- EXERCISE AIM:
Put the lines from the one containing "The image size" through the last line, inclusive, into a numbered list, skipping blank lines and leaving out the pictures.

Records from a data source
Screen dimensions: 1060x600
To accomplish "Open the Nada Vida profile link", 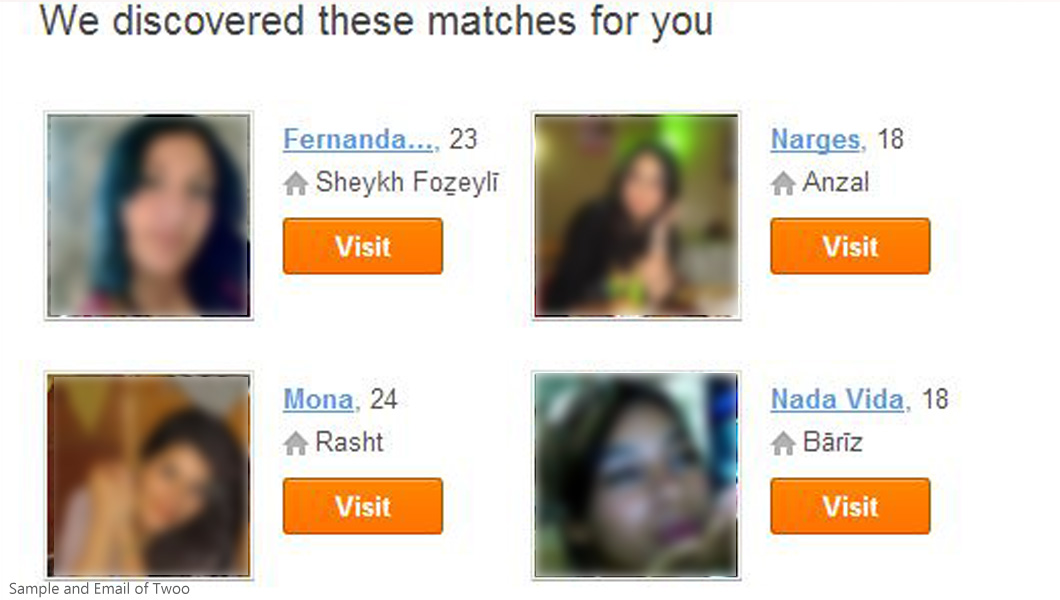I will click(838, 399).
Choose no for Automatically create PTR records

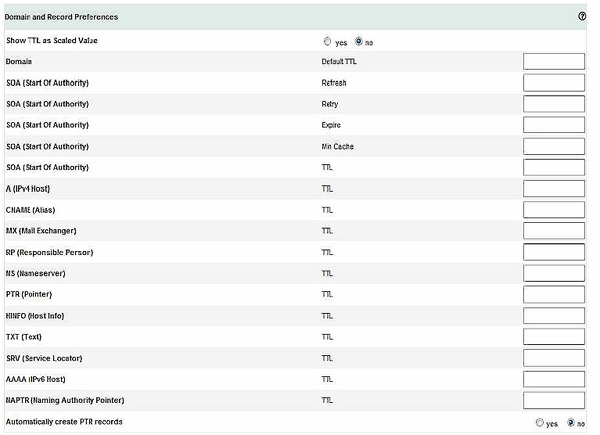tap(571, 423)
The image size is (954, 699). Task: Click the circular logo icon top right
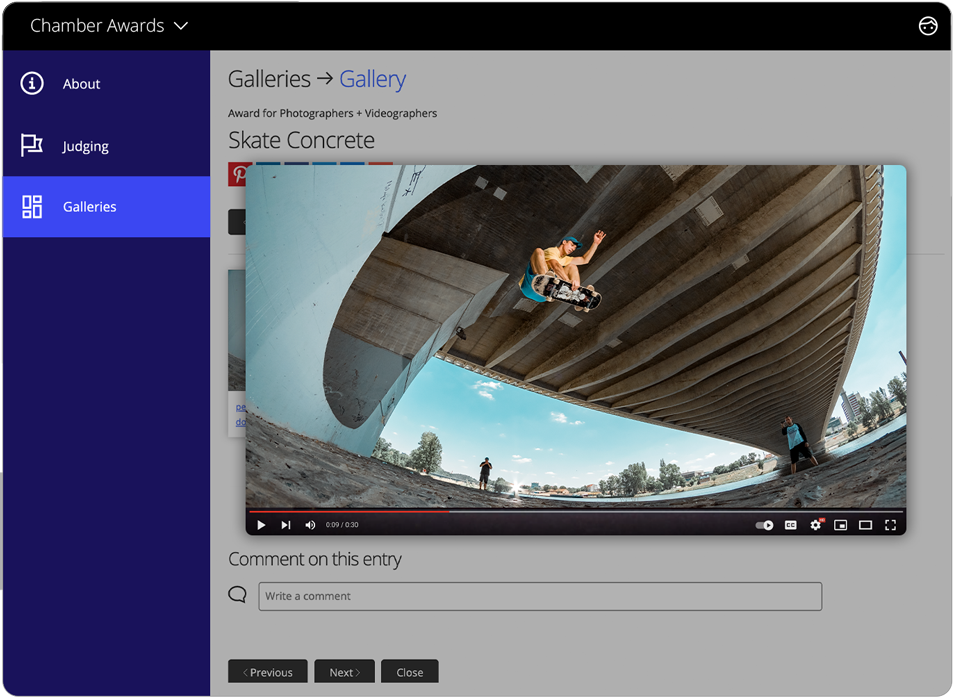[927, 26]
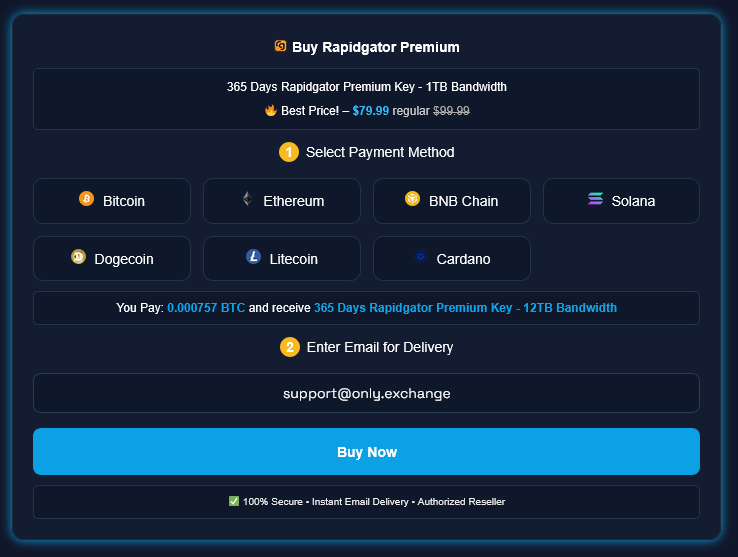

- RESPONSE BELOW:
1. The image size is (954, 699). Task: Click the circular logo icon top right
2. [927, 26]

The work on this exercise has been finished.